Task description >>
Below are some records; each one is to be set down again exactly.

^^^^^^^^

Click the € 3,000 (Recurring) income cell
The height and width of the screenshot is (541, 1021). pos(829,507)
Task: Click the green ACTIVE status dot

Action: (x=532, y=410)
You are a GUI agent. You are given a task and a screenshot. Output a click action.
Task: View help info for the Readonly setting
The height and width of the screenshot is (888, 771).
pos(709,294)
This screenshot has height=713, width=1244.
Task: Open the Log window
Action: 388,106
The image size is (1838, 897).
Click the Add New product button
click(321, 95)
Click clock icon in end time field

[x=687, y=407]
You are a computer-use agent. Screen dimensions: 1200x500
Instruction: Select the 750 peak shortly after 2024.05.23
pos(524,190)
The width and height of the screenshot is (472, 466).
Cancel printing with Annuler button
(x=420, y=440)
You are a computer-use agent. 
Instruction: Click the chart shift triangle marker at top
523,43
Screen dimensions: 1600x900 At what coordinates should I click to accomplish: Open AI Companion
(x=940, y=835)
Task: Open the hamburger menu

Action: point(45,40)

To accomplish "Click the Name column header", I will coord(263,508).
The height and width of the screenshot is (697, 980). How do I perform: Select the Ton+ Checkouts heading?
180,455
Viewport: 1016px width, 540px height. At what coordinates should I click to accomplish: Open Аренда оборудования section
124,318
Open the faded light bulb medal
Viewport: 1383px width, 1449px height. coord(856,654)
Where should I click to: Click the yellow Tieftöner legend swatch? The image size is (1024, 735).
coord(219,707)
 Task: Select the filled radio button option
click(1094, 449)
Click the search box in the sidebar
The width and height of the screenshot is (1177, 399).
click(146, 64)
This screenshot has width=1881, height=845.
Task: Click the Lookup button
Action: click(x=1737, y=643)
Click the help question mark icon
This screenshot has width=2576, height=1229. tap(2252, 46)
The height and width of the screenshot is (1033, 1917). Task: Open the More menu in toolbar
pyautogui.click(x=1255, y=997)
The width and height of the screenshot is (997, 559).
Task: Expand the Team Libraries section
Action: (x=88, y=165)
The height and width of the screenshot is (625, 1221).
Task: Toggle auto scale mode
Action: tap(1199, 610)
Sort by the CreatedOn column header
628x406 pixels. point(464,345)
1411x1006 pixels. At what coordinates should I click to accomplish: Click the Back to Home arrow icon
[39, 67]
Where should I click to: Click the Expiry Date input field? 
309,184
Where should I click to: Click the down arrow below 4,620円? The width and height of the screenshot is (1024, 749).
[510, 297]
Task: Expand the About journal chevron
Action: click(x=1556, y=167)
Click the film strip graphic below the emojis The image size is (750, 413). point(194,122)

^^^^^^^^

Answer area >>
Click the € 3,000 (Recurring) income cell
The height and width of the screenshot is (541, 1021). pos(829,507)
Task: Click the green ACTIVE status dot

Action: (x=532, y=410)
You are a GUI agent. You are given a task and a screenshot. Output a click action.
Task: View help info for the Readonly setting
The height and width of the screenshot is (888, 771).
pos(709,294)
This screenshot has height=713, width=1244.
Task: Open the Log window
Action: 388,106
The image size is (1838, 897).
Click the Add New product button
click(321, 95)
Click clock icon in end time field

[x=687, y=407]
You are a computer-use agent. Screen dimensions: 1200x500
Instruction: Select the 750 peak shortly after 2024.05.23
pos(524,190)
The width and height of the screenshot is (472, 466).
Cancel printing with Annuler button
(x=420, y=440)
You are a computer-use agent. 
Instruction: Click the chart shift triangle marker at top
523,43
Screen dimensions: 1600x900 At what coordinates should I click to accomplish: Open AI Companion
(x=940, y=835)
Task: Open the hamburger menu

Action: point(45,40)

To accomplish "Click the Name column header", I will coord(263,508).
The height and width of the screenshot is (697, 980). How do I perform: Select the Ton+ Checkouts heading?
180,455
Viewport: 1016px width, 540px height. At what coordinates should I click to accomplish: Open Аренда оборудования section
124,318
Open the faded light bulb medal
Viewport: 1383px width, 1449px height. coord(856,654)
Where should I click to: Click the yellow Tieftöner legend swatch? The image size is (1024, 735).
coord(219,707)
 Task: Select the filled radio button option
click(1094, 449)
Click the search box in the sidebar
The width and height of the screenshot is (1177, 399).
click(146, 64)
This screenshot has width=1881, height=845.
Task: Click the Lookup button
Action: click(x=1737, y=643)
Click the help question mark icon
This screenshot has width=2576, height=1229. tap(2252, 46)
The height and width of the screenshot is (1033, 1917). Task: Open the More menu in toolbar
pyautogui.click(x=1255, y=997)
The width and height of the screenshot is (997, 559).
Task: Expand the Team Libraries section
Action: (x=88, y=165)
The height and width of the screenshot is (625, 1221).
Task: Toggle auto scale mode
Action: tap(1199, 610)
Sort by the CreatedOn column header
628x406 pixels. point(464,345)
1411x1006 pixels. At what coordinates should I click to accomplish: Click the Back to Home arrow icon
[39, 67]
Where should I click to: Click the Expiry Date input field? 
309,184
Where should I click to: Click the down arrow below 4,620円? The width and height of the screenshot is (1024, 749).
[510, 297]
Task: Expand the About journal chevron
Action: click(x=1556, y=167)
Click the film strip graphic below the emojis The image size is (750, 413). point(194,122)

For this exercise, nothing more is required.